Debt, drugs and divorce battle added to RFK Jr. wife's troubles: pals
- Last Updated: 10:56 AM, May 18, 2012
- Posted: 1:17 AM, May 18, 2012
Her Camelot dreams were falling apart.
Mary Richardson Kennedy was deep in credit-card debt and getting hammered in divorce court when she hanged herself in a barn on her Westchester estate, friends and documents revealed yesterday.
Robert Francis Kennedy Jr. slapped the mother of his four children with several restraining orders, trying to get full custody of the kids — all while he publicly replaced her with his actress girlfriend, Cheryl Hines.
“He was kicking her while she’s down, all alone in this house that she built,” a close friend said. “In the end, everything was just too much.”
And debt collectors were breathing down her neck.
American Express filed a civil suit against Mary in Westchester on April 16, an astounding revelation for someone whose husband has access to the Kennedy trust fund.
A desperate Mary, 52, feared she’d lose everything: her kids, her financial independence and the sprawling estate that she had appointed like a presidential museum.
“He was going for full custody of the kids, which broke her heart. She also had been part of the Kennedy family for 30 years. And now she was being cast aside by them,” a second family friend said.

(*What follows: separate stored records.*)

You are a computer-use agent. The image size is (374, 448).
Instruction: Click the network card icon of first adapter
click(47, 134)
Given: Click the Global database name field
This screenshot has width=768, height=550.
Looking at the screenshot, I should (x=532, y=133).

She fell deep into despair — abusing alcohol and prescription drugs — threatening suicide so often that the family staged an intervention, another friend said.
She even tried AA meetings, but often relapsed, friends and family said.

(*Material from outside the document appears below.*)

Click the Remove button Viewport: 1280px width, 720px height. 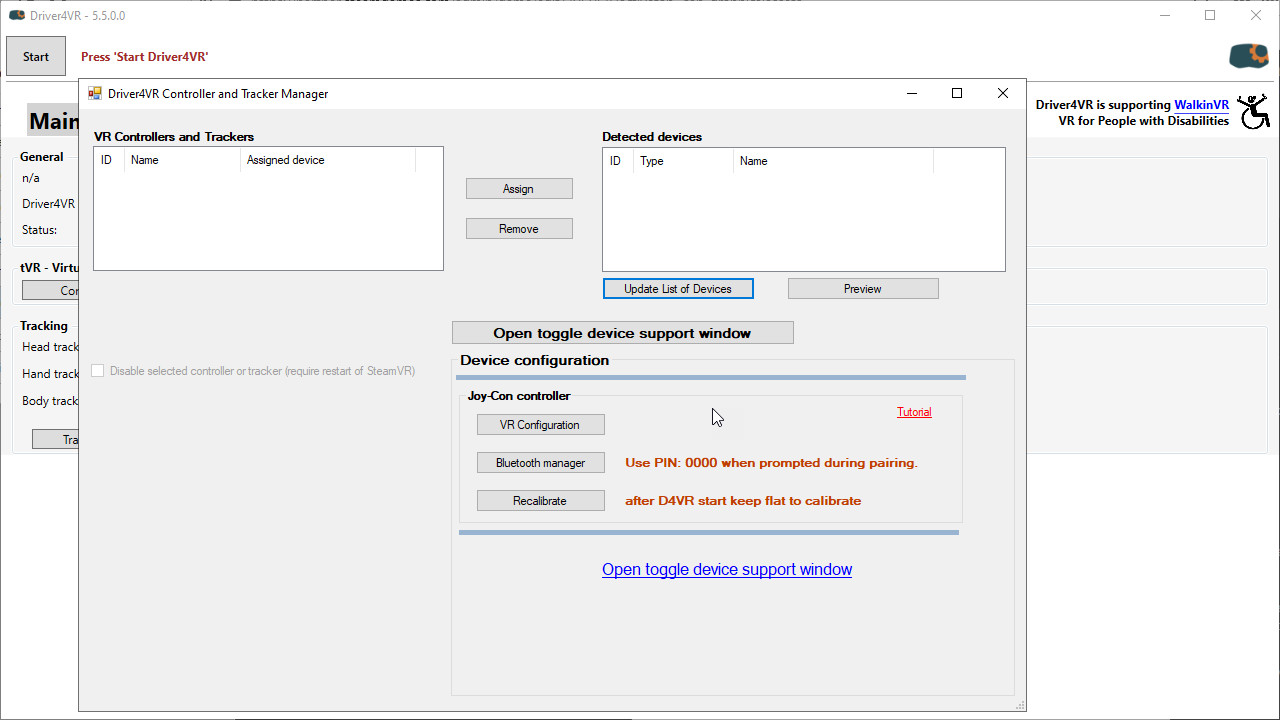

“There were times when she had to be taken to the hospital when she would be acting irrationally and threatening to hurt herself,” a source said.
Sister-in-law Kerry Kennedy said Mary — a lifelong friend — had been sober for five months, but was still battling depression.

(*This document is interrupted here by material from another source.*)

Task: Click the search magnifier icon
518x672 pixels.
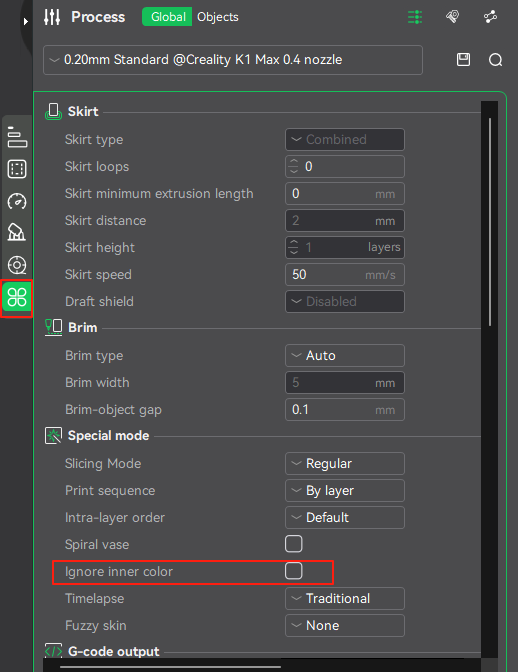Action: [495, 60]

“She fought with every ounce of her mission to overcome that horrible disease,” Kerry Kennedy told The New York Times.
“It was not something that she asked for; it was something that she was dealt.”
Despite the claims of Mary’s friends, an exhausted RFK Jr. had only kind words for his tormented, estranged wife.
“A lot of times I don’t know how she made it through the day. She was in a lot of agony for a lot of her life. I don’t think anyone who was around her didn’t do everything that they could to help her,” he told the Times.
Calling Mary “extraordinary,” he said, “She was a good person who did not deserve the kind of pain she had to live with.”
Kennedy said that, contrary to reports, his wife did not leave a suicide note.
Court records show Kennedy relentlessly built a case against Mary in their custody battle.